Das Apartment war klein und steril, eine Dependance des EDA, des Departements für auswärtige Angelegenheiten, das in Bern stationiert war und in Zürich diese kleine Gästewohnung unterhielt. Alles sehr pompös, nicht Joels Stil, aber Djamila hatte ihn darum gebeten.

«Es macht den besseren Eindruck, schliesslich bin ich in offizieller Mission unterwegs.» Ihre Ausbildung zur Diplomatin war in zwei Wochen vorbei, die Berner Wohnung hatte sie bereits gekündigt, zurzeit lebte sie aus dem Koffer, bis sie wüssten, wohin sie versetzt würde.

«Stell dir vor, ich bin dann diplomierte Diplomatin, besser geht’s nicht», hatte sie gesagt und gegrinst, bevor sie ihm erklärte, warum sie so kurz vor dem Abschluss alles richtig machen wollte. Eine Übernachtung in der WG ihres Freundes wäre ein Fauxpas, wie sie es nannte, in dieser Art, ab und zu französische Ausdrücke in ihr Sprachgemisch aus Englisch und Deutsch einzuflechten. Früher hatte Joel das attraktiv gefunden. Heute nervte es ihn. Fauxpas bedeutete Fehler. War er das?

«Baby, wo bist du?», schrieb er.

Er wusste, dass er keine Antwort bekommen würde, Djamila antwortete nie direkt. Er liess es zehnmal klingeln. Das Gefühl, dass etwas nicht in Ordnung war, intensivierte sich. Der Streit war schlimmer gewesen als üblich. Er schloss die Augen, versetzte sich zurück an den Vorabend, an die Party, das Fest, den Empfang für Stephen Keller, Djamilas Mentor seit bald zwei Jahren.

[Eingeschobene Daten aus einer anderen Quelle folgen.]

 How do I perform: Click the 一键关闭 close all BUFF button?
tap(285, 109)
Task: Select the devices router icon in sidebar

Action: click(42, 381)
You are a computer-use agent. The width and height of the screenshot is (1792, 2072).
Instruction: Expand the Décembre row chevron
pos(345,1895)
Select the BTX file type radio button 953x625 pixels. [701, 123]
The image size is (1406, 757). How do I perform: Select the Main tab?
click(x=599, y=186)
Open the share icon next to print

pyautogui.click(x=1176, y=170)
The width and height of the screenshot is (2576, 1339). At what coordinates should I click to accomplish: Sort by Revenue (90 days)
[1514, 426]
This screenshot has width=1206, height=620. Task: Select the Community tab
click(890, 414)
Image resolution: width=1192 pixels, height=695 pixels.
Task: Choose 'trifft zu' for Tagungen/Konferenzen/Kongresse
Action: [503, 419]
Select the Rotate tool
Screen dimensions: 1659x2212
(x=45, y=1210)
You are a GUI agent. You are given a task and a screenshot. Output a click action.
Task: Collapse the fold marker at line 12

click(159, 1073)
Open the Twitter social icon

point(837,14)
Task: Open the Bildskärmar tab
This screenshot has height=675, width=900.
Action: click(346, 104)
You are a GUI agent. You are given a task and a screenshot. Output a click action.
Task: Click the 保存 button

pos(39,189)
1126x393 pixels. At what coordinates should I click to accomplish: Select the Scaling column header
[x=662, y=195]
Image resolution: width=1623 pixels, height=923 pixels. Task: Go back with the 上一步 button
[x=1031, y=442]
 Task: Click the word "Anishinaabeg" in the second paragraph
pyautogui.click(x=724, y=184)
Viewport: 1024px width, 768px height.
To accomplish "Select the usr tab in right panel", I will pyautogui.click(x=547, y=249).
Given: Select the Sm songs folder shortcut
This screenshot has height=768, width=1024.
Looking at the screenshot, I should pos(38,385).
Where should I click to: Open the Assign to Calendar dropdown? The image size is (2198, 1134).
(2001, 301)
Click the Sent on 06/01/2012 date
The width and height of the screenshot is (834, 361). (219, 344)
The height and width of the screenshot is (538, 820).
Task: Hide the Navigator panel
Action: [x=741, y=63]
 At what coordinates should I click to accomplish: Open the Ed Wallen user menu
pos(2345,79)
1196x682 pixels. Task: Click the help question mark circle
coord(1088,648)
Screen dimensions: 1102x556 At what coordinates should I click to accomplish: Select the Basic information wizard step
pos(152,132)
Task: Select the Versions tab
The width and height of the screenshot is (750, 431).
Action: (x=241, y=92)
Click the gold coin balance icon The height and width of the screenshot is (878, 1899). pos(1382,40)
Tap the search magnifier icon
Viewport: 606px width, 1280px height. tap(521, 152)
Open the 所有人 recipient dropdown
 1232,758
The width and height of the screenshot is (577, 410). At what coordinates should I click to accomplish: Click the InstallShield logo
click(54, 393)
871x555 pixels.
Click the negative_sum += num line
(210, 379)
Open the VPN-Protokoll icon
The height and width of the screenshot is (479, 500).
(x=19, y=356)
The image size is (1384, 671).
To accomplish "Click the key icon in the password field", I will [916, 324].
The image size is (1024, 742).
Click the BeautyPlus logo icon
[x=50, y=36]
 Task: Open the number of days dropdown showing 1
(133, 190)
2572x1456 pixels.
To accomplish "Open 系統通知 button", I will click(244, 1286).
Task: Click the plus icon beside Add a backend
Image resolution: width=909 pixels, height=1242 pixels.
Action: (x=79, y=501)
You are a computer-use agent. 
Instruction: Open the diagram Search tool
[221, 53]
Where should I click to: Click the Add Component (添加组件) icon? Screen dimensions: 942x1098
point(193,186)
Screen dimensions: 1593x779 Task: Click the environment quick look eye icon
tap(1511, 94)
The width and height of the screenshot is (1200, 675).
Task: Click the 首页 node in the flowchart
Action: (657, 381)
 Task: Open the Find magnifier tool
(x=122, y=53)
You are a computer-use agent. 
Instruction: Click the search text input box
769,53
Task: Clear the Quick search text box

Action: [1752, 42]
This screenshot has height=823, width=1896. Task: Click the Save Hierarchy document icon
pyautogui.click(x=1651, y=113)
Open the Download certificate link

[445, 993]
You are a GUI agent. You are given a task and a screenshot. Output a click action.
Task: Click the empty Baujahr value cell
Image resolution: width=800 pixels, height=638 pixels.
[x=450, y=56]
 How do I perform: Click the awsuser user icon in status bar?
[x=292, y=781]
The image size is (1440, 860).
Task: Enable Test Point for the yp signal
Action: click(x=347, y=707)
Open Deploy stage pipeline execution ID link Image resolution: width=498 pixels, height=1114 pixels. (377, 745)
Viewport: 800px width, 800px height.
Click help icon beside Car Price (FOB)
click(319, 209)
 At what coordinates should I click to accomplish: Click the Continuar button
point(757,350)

Stephen hatte Djamila an der Genfer Uni entdeckt, ihr zu der Ausbildung geraten, seither arbeitete sie wie ein Tier. Sie wollte die beste Diplomatin der Welt werden, Konfliktparteien an einen Tisch bringen, Grenzen überwinden. Und sie war gut darin. Hetzte von Erfolg zu Erfolg. Ihr Privatleben kam kaum mehr vor. Ausser wenn sie Joel vom nächsten Projekt berichtete. Der Streit hatte sich denn auch um ihren Job gedreht, das tat er immer. Oder hatte Djamila mit Stephen geflirtet und er, Joel, hatte es nicht ertragen?